Nel testo di Mancuso che ho
sintetizzato e aggiornato, si parla della preghiera in un senso molto generale,
per così dire ecumenico, globale. Ma cos’è veramente la preghiera? In alcuni
ambienti laici e filosofici, la definiscono come un riflettere, un narrare, un
situarsi dell’uomo nella riflessione sulla la propria radicale finitezza.

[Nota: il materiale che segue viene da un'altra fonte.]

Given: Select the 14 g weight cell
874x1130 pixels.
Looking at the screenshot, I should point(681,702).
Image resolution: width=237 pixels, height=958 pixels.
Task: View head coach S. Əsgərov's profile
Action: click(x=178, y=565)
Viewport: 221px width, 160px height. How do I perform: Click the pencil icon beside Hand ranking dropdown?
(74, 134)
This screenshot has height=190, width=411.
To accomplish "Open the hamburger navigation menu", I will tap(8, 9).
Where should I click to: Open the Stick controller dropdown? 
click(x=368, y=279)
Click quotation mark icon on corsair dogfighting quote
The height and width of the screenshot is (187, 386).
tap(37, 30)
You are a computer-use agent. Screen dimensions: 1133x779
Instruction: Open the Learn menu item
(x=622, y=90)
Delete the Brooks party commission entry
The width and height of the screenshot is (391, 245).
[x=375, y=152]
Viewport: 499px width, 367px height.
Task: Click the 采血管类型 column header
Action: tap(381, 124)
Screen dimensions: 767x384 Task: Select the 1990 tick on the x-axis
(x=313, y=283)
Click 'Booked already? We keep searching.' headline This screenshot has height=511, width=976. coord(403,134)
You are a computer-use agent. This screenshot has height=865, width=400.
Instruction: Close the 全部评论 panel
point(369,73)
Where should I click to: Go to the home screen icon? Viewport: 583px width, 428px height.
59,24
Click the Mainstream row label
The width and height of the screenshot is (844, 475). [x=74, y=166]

Pregare, in qualunque modo sia formulata la preghiera, è il tentativo di andare
oltre la precarietà dell’esistere. In questo contesto, altri comprendono la
preghiera come un atto intimo di riflessione sul senso di sé e
del tempo, carico di potenziale critico e addirittura rivoluzionario Altri ancora parlano della preghiera come un impegnativo
riflettere sulla vita in situazioni concrete di particolare interesse. In
questo contesto, la preghiera è considerata un’attività che illumina e orienta
le decisioni esistenziali. Possiamo affermare che la vita stessa può essere
preghiera. Può essere la ricerca di un bagliore di luce in mezzo alle tenebre,
o di un respiro di rimettere in moto, o un bisogno di rimettere ordine nei
propri pensieri. Riprendendo un’idea di Norberto Bobbio, il cardinale Carlo
Maria Martini affermava che “la differenza più importante non è tra chi crede e
chi non crede, ma tra chi pensa e chi non pensa ai grandi interrogativi
dell’esistenza”.
Se per pregare si intende
“apertura verso il mistero che ci avvolge”, mi domando: è preghiera questa? La
preghiera implica che ci sia qualcuno che ascolta. La preghiera non può essere
soltanto riflessione interiore sul mio destino, sul male, sull’origine e la
fine delle cose, una riflessione in cui nessuno mi ascolta e che rivolgo
soltanto a me stesso. Per il cristianesimo pregare
è uscire da se stessi. Certamente pregare è anche un riflettere impegnativo
sulla vita in situazioni concrete. Ma non basta, pregare è principalmente
accogliere una presenza, o meglio accogliere la Presenza. Ma qui sta la
difficoltà principale per molti oggi: la crisi della preghiera è principalmente
la crisi di una immagine personale di Dio, non da tutti percepita, non da tutti
accolta.
La
preghiera agisce su colui che prega e fa emergere la sua identità profonda. Un
cristiano che si ritiene tale e non riesce a pregare, probabilmente è carente
di fede cristiana. Infatti, possiamo affermare che la preghiera non è altro che
fede applicata, una “fede parlante”. Come l’amore, neppure la fede parlante
vuole soltanto soddisfare i propri bisogni, imporre i propri desideri,
manipolare Dio, o addirittura costringerlo in maniera magica. Il senso più
nascosto della preghiera non è quello di attendersi la risoluzione dei propri
drammi o problemi, ma la speranza di comprendere a fondo quale sia il sentiero
di percorrere nella vita.
A
molte cose non si può pensare senza ringraziare (in tedesco, pensare e
ringraziare sono parole molto simili, che hanno un certo parentesco: Denken und Danken). È cosa profondamente
umana poter ringraziare. E chi devo ringraziare? Spesso è stato soltanto un
caso che tutto mi sia andato bene nella salute, nella professione, nella vita
familiare, ecc. Però non si può ringraziare il caso, non posso rivolgermi ad
esso. Come persona credente io vorrei ringraziare chi sta dietro alla cosa e anche
dietro a tutte le necessità.
Non
mancano nella vita momenti in cui abbiamo bisogno di chiedere qualcosa, aiuto e
sostegno. A chi dovrei chiedere? Come creature umane, siamo limitati e anche
manchevoli. Perché dovrei nascondere, tacere, rimuovere ciò davanti a Dio?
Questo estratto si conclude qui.